TASK PROMPT
Search the records for the string "will" and copy every line where it turns up.

MATERIAL TO PROCESS
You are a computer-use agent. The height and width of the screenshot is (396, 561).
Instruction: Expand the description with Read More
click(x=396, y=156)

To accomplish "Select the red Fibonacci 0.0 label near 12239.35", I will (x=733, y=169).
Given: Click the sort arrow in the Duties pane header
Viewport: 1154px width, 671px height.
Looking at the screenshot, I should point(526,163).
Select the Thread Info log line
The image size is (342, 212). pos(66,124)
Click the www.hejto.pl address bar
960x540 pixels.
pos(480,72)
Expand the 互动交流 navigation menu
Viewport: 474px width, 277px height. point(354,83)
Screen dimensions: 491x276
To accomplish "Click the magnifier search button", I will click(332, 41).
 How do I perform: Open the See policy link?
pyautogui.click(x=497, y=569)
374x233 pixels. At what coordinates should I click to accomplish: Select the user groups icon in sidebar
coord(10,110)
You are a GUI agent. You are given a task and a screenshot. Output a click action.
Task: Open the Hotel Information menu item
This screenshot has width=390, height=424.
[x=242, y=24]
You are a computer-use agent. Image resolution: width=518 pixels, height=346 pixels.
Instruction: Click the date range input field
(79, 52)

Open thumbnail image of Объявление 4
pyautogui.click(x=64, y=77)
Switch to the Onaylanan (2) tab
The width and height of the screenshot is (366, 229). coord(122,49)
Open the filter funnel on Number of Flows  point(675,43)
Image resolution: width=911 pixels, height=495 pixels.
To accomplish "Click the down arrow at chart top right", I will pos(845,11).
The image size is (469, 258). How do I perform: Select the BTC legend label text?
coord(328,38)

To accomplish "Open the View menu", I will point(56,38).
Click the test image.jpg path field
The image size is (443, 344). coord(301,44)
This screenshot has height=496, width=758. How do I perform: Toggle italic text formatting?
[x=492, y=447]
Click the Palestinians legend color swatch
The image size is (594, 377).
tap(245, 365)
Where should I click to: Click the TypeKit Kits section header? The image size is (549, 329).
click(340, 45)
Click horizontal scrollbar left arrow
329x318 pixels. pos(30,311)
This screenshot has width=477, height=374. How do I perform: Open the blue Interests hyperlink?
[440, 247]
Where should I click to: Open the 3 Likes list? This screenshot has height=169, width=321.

TASK RESULT
To accomplish "Select the red Fibonacci 0.0 label near 12239.35", I will (x=733, y=169).
To accomplish "Click the magnifier search button", I will click(332, 41).
To accomplish "Click the down arrow at chart top right", I will pos(845,11).
To accomplish "Open the View menu", I will point(56,38).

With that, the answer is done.